For instance, the institute proposes limiting the amount companies can earn from the “net operating loss deduction.” That deduction allows corporations to carry net losses forward for 20 years to offset taxable income. California has suspended the benefit, expecting to raise $1.8 billion over 2008 and 2009.

Ward said the chamber isn’t prepared to comment on specific targets, such as enterprise zones or corporate tax deductions, until more research is done. But she said their importance must be considered because Colorado lags behind other states in providing cash incentives to corporations. Tax benefits, she said, “help close the deal.”

Still, Sen. Chris Romer, D-Denver, who led the charge last session to repeal the capital-gains-tax exemption on state assets, wants virtually all the special tax exemptions on the table for a look.

“It’s not a panacea, but it’s something we haven’t really delved into in the past — it’s a muscle we haven’t used,” he said. “We can’t just close colleges.”

The legislature, he said, could consider temporary changes to a broad swath of tax breaks. A few, such as sales-tax exemptions for prescription drugs, he said, should be off limits to avoid hurting “the most vulnerable people.”

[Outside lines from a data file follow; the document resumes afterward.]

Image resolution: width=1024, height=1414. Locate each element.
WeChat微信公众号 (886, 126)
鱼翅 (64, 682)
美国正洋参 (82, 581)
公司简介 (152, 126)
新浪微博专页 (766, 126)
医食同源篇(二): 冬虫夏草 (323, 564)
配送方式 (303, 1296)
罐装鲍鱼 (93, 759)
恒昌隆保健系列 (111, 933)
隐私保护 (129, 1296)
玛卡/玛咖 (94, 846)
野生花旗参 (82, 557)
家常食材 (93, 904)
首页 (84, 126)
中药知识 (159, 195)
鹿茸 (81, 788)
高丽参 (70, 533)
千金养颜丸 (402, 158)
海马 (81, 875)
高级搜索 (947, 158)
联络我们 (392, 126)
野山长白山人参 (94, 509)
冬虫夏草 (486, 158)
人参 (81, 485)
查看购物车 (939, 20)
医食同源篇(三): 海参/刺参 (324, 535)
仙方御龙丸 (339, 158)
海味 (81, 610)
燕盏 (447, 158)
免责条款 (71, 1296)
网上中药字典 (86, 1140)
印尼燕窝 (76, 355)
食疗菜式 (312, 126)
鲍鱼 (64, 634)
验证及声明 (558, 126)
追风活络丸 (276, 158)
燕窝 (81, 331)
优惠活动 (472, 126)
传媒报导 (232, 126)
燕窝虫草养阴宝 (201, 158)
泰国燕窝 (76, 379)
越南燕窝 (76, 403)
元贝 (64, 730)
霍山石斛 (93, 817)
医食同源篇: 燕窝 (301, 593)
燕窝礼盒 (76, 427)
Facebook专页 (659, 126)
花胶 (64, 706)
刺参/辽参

Miles Moffeit: 303-954-1415 or mmoffeit@denverpost.com

Five tax breaks and recent estimates of their impact:

$594 million

Exemption on sales of materials

that become part of a manufactured product

$43 million

Enterprise-zone tax credits

$3.2 million

Exemption on sales of bull semen and agricultural compounds

$210 million

Exemption on sale of gasoline and special fuel

$8 million, corporate

$90 million, individual

Gross conservation-easement credit

Sources: Colorado Department of Revenue and the General Assembly staff


This article has been corrected in this online archive. Originally, due to a reporting error, a chart at the bottom of this article depicting the impact of five tax breaks did not include the conservation-easement credit benefiting individuals, valued at $90 million.